[398] in cryptography@c2.net mail archive
Re: Dorothy and the four Horseman
daemon@ATHENA.MIT.EDU (Michael C Taylor)
Thu Mar 20 12:44:57 1997
Date: Thu, 20 Mar 1997 12:08:31 -0400 (AST)
From: Michael C Taylor <mctaylor@mta.ca>
To: "A. Padgett Peterson P.E. Information Security" <PADGETT@hobbes.orl.mmc.com>
cc: cryptography@c2.net
In-Reply-To: <970319131815.20233928@hobbes.orl.mmc.com>
On Wed, 19 Mar 1997, A. Padgett Peterson P.E. Information Security wrote:
>
> >Since the percentage of the population who use strong cryptography enough
> >to thwart LEAs is tiny, why worry? I speculate it is less than 100
> >people in US. How many people do you know, use strong encryption for the
> >vast majority of their communications and activities?
>
> The question is leading since few use it for "vast majority". Would say that
> I personally receive about a megabyte a week in 10-20 messages that are
> "strongly encrypted". Further, what do you call the
> remote secure clients (Eagle, Checkpoint, V-One, TIS) for extra Intranet
> connections ? Can count hundreds of using workstations myself and that
> ability did not exist at all until mid-1996.
What percentage of your email is encrypted? ~10%?
What percentage of your physical mail is encrypted? 0%?
What percentage of your phone calls (voice communication) is encrypted?
0-3%?
Currently companies are using strong crypto VPN or S/WAN for inside their
company, but I'd like to know how many inter-corprate S/WAN, VPNs there
are out there.
My point is, while people might use encryption for some of their
communications the vast majority of communication with everyday people is
unencrypted, and tappable.
> Since you are in .ca, what is the effect of the Canadian government's
> decision to adopt ENTRUST ?
The Canadian government has to buy some computers first. The government is
backing a Canadian company, it doesn't matter what they sell so long as it
is a Canadian product.
I think the Canadian government has a bigger problem with keeping the US
governemnt's GAK out of Canada. Entrust might be the answer at the
political level (support Canadian companies). How do you tell Digital,
Microsoft, TIS or anyone who has let GAK-crypto into their products,
to sell strong non-GAK products to Canadian businesses?

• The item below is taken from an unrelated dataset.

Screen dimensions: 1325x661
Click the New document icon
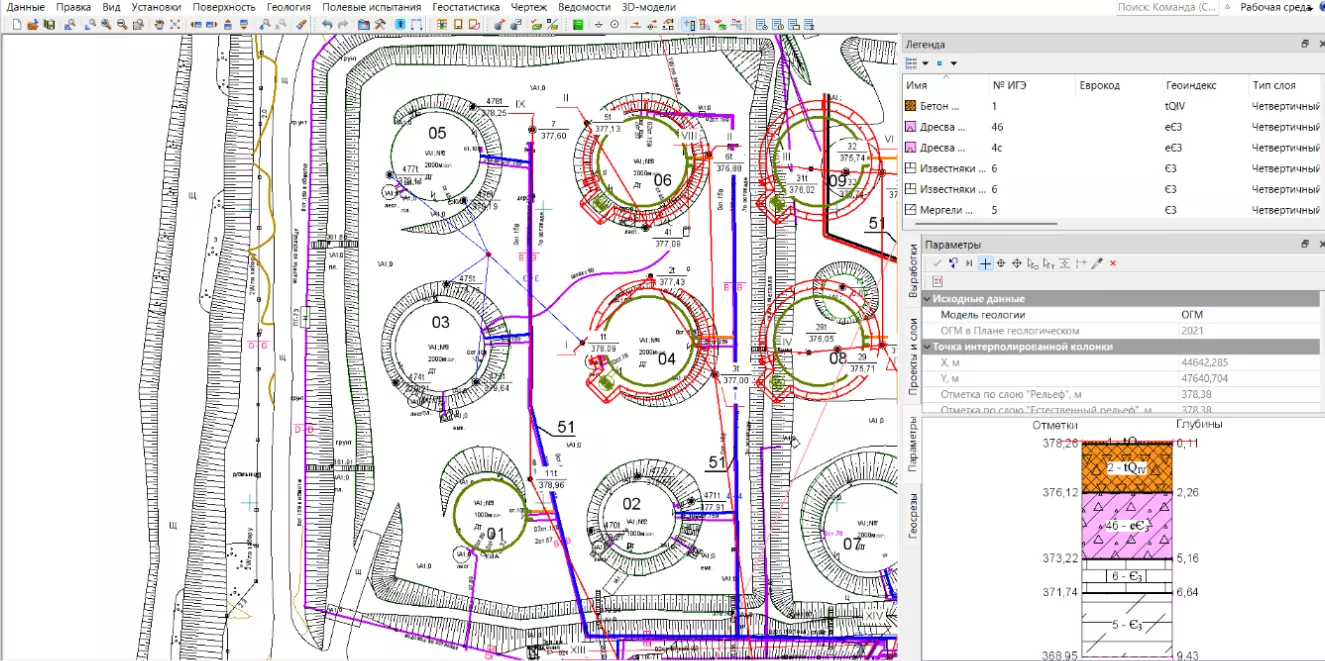(x=17, y=24)
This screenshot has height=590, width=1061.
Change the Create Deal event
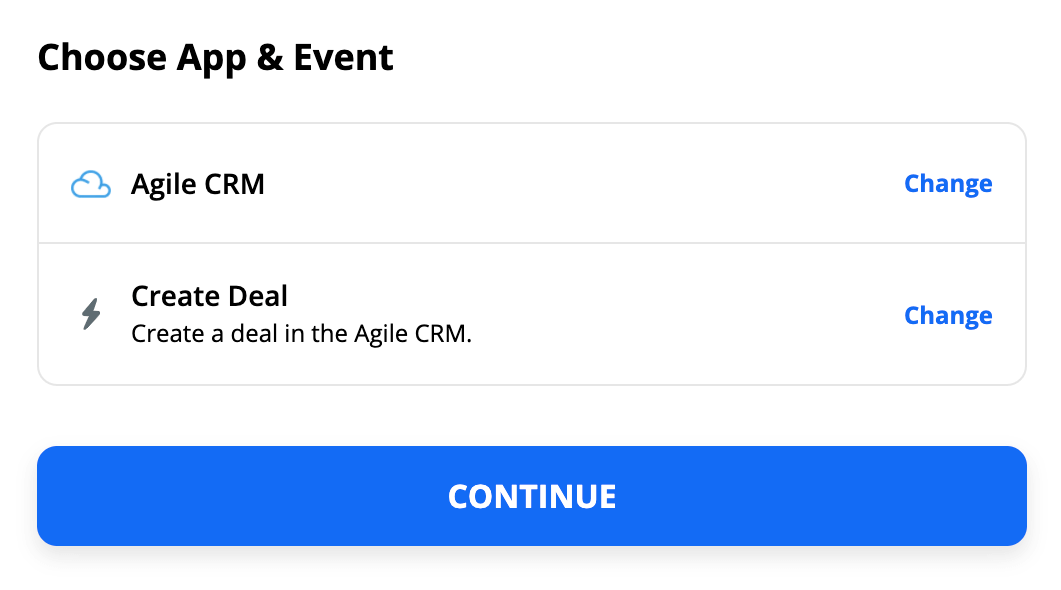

Or has the Canadian politicians become Stupid enough to believe the FBI,
CIA, NSA won't help US buinesses spy in Canadian companies? I hope not, I
think it will become EFC (Electronic Frontier Canada) biggest battles.
I think Entrust's support by the Canadian government means that
1) (Entrust?) digital signatures will be clearly legally binding in
Canada.
2) Encryption will no longer be dark/evil/prove-you're-a-criminal in the
public's mind in Canada.
3) More attention to security/privacy of digital info-systems developed
or deployed in Canada. If a company already has Entrust licenced for one
product, they are more likely to reuse Entrust in any other systems.
4) Possibly early groundwork needed for electronic cash in Canada :)
I do not know of any references to the Canadian government adopting
Entrust, could you provide me with some? Thank you.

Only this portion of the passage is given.